Como uma espécie de Piranesi dos nossos dias, Catarino poderá
deambular as paragens dos baldios nas cidades, ou os espaços entre a
malha urbana, para criar Vedute do se espalha nesses espaços
fantasmagóricos. Mais próximo da nossa área, poderíamos recordar
Martin Vaughn-James, por exemplo, mas Catarino abdica da matéria
verbal a criar uma faixa suplementar, deixando que seja a série de
desenhos a ditar as direcções possíveis.
No caso
desta publicação, e com a excepção da caravana, que abre
associações a outros espaços, sobretudo móveis, as ruínas não
são nem urbanas nem industriais, mas desde logo isoladas no campo. É
como se houvesse aqui uma promessa em se aproximar das ideias do
bucólico para logo o negar através de um acto de violência (o
fogo, o abandono). As páginas das tábuas – e recordemos como são
tábuas “feridas” - assim não podem ser lidas como promessa de
natureza, de conforto e singeleza mas antes como “pasto”, como
“combustível” das chamas. O espaço “fechado” era afinal a
única e fina membrana que nos separava da hecatombe que se ocultava
por detrás.
A esmagadora
maioria dos desenhos de André Catarino são feitos em esferográfica
sobre papel, mas há também intervenções de aguarela,
tinta-da-China e outros materiais. Apesar da resolução de algumas
das imagens desta publicação não ajudarem, queremos acreditar que
muitas destas imagens seguem essa prática de vários materiais. Tudo
tem uma textura dramática, uma tactilidade que nasce da atenção
para com cada tipo de superfície, e depois as tensões que nascem
dos seus conflitos internos, se bem que tudo se prometa reduzir à
mesma tonalidade e cinzas.
Se o
substrato do gesto inicial de André Catarino se fica por esses
materiais pouco nobres, garante-se assim também uma certa gravidade
ou peso associado a um certo modus operandi, e até mesmo uma
ética de trabalho, muito própria dos fanzines.
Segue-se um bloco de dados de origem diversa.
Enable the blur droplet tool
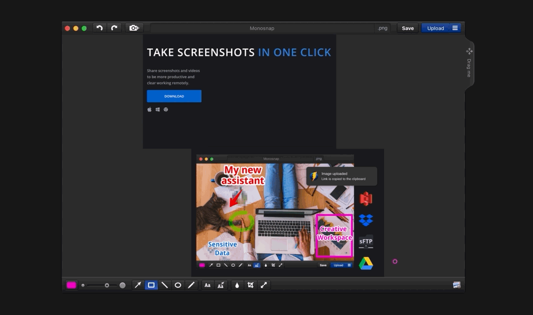237,285
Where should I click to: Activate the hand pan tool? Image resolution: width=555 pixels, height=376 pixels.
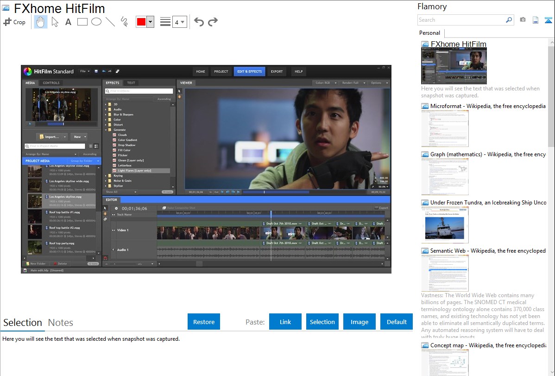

Estes não podem ser
entendidos somente como uma escolha determinada por questões
financeiras ou de facilitismo de produção, mas antes uma opção
consciente e plena de expressão, uma certa imediaticidade do acto. A
sua aliança à da descoberta paulatina do leitor não podia ser mais
exacta.
Nota final: uma das imagens completas foi retirada do blog do artista.
Caro Pedro,
ResponderEliminarmuito obrigado pela recensão e respectiva partilha no blog. Fiquei bastante contente!
Com os melhores cumprimentos,
André Catarino
Olá, André.
ResponderEliminarEu é que agradeço as palavras. Desejo-te a continuidade de um excelente trabalho, e espero ver trabalho ainda mais musculado!